§ **Text**
Though breast-feeding may have multiple benefits for both mom and baby, it's not without its dangers. One woman is opening up about her son's death on what would have been his 5th birthday, and warning others about what can happen when breast isn't necessarily best.
"I wanted to share for a long time about what happened to Landon, but I always feared what others would say and how I’d be judged," Jillian Johnson wrote in a blog post for Fed Is Best. "I share his story in hopes that no other family ever experiences the loss that we have."
Johnson explained that as she prepared to have a baby, "every class and book was geared toward breastfeeding and how it’s so important if you want a healthy child." She and her husband even made sure that their son, Landon, was born in a "baby-friendly hospital, which was geared towards breastfeeding."
After he was born via emergency c-section, Landon was exclusively breast-fed, and although lactation consultants said that "he had a great latch and was doing fine," one noted that Johnson may have been having trouble producing milk, citing her PCOS as a cause. But after hospital staff evaluated her risk factor for milk production problems, they had Landon continue to exclusively breast-feed even though he would cry unless he was on his mother's breast. (Doctors told her that this was called "cluster feeding.")

§ **Raw data**
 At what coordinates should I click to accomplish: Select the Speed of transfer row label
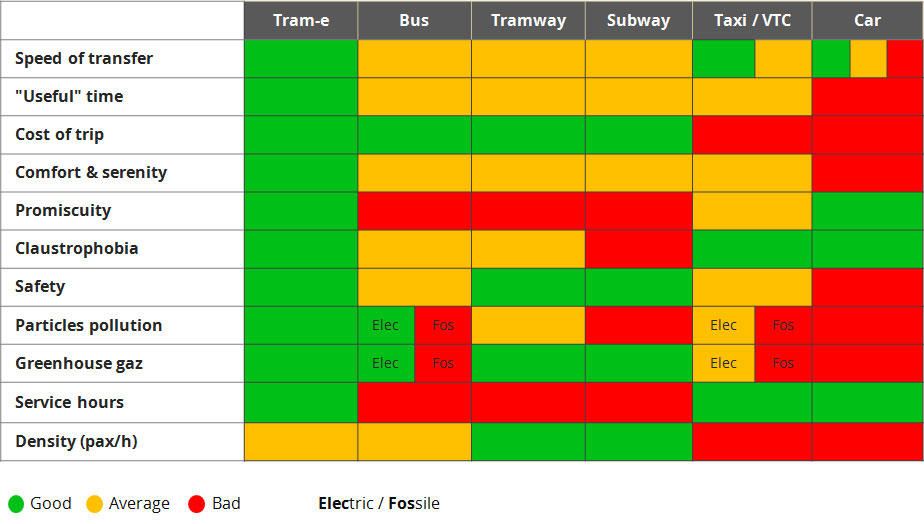[84, 58]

§ **Requirement 1**
Transcribe the passage of the breastfeeding text starting with "Though breast-feeding may" and going on through "isn't necessarily best.".
§ **Requirement 2**
Does each statement agree with the breastfeeding text? Answer yes or no for each and quote the words that decide it. (a) Landon was delivered by emergency c-section. (b) Lactation consultants said Landon had trouble latching. (c) Doctors gave a name to Landon's crying unless he was on his mother's breast.
You can set the lines aside; nothing here depends on them.

§ **Solution 1**
Though breast-feeding may have multiple benefits for both mom and baby, it's not without its dangers. One woman is opening up about her son's death on what would have been his 5th birthday, and warning others about what can happen when breast isn't necessarily best.

§ **Solution 2**
(a) Yes: "After he was born via emergency c-section"
(b) No: "he had a great latch and was doing fine"
(c) Yes: "Doctors told her that this was called "cluster feeding.""